(Entries taken from a collection)
++++++++
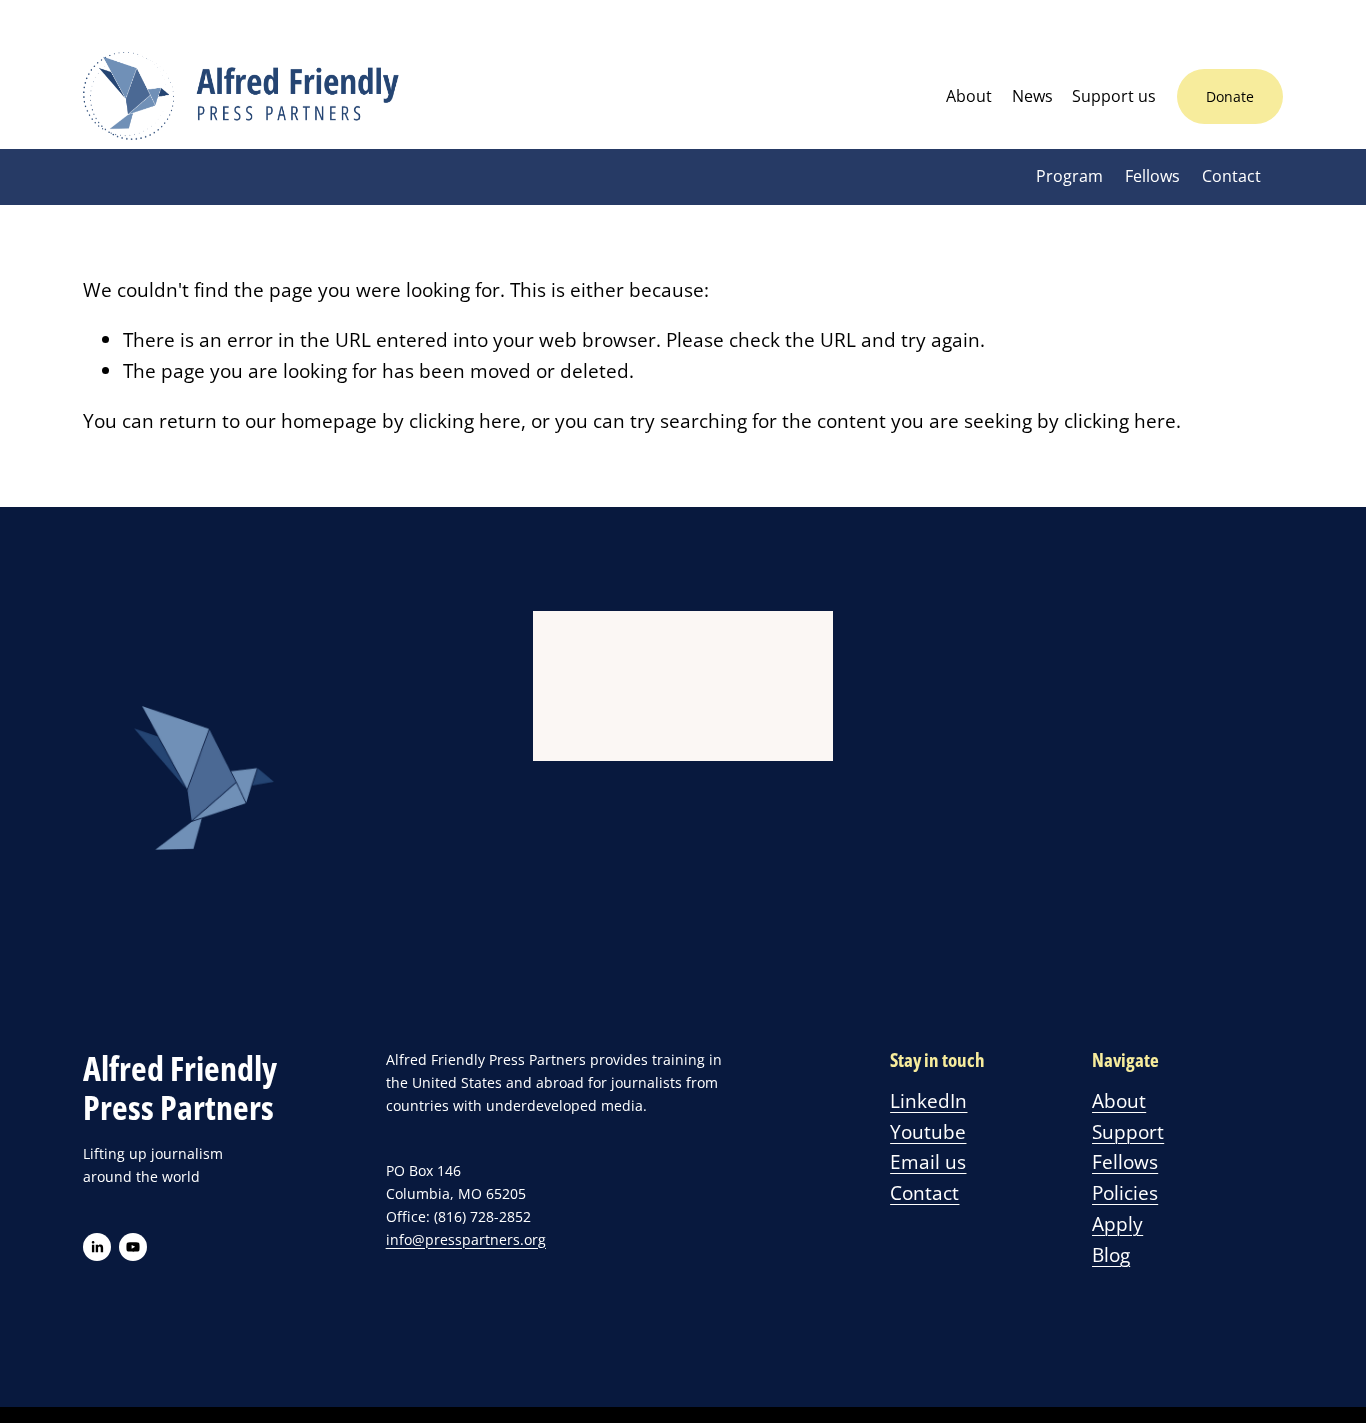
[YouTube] (133, 1247)
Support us (1114, 96)
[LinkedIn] (97, 1247)
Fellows (1152, 176)
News (1032, 96)
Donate (1230, 96)
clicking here (465, 420)
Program (1069, 176)
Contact (1231, 176)
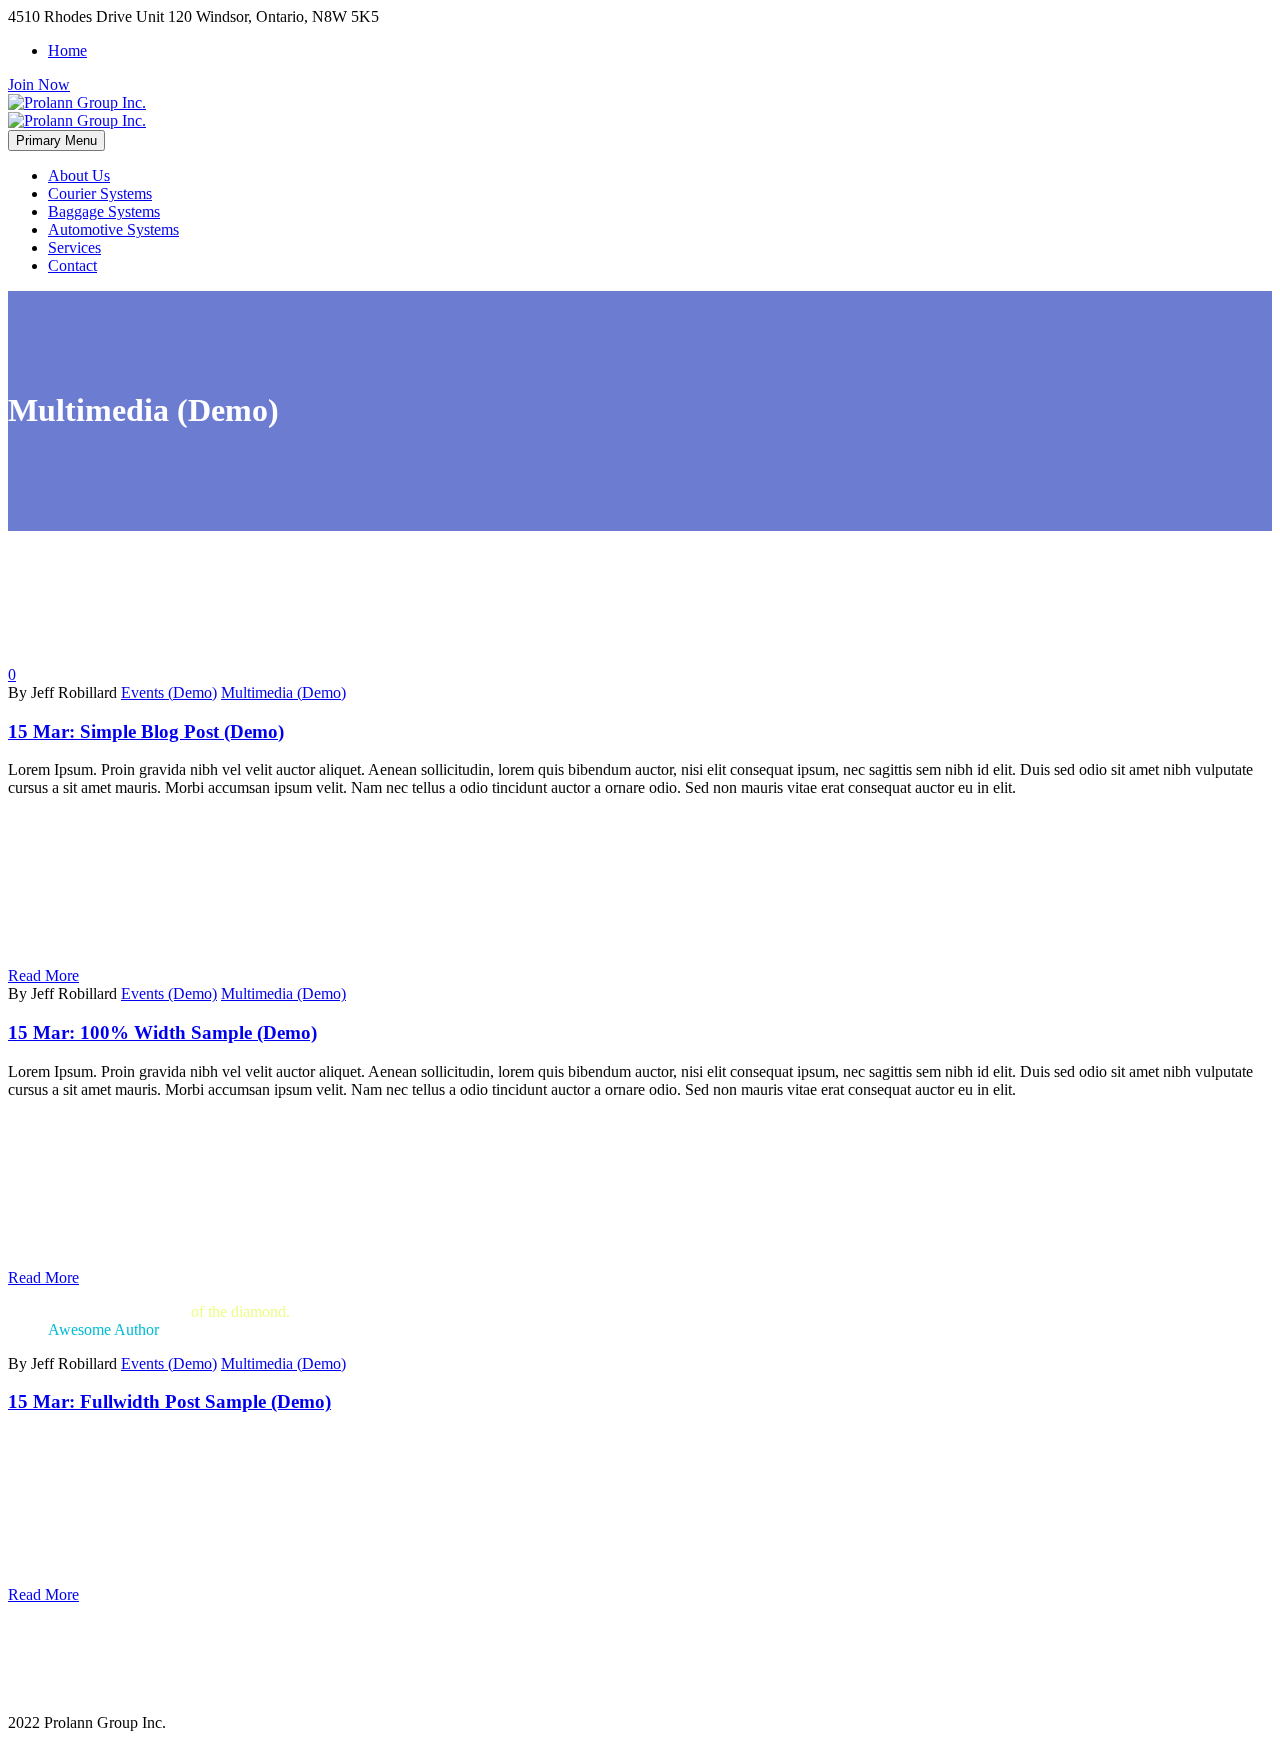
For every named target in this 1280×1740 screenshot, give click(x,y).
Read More (43, 975)
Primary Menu (56, 140)
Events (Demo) (169, 692)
++++++++
== WHAT YOU ARE ASKED TO DO ==
Set down word for word every line from the line containing "Program (1069, 176)" through the last line of the entries, and nothing more; no pictures.

== FINISHED EXERCISE ==
Program (1069, 176)
Contact (1231, 176)
For every named target in this 1280×1740 screenshot, give click(x,y).
Read More (43, 975)
Primary Menu (56, 140)
Events (Demo) (169, 692)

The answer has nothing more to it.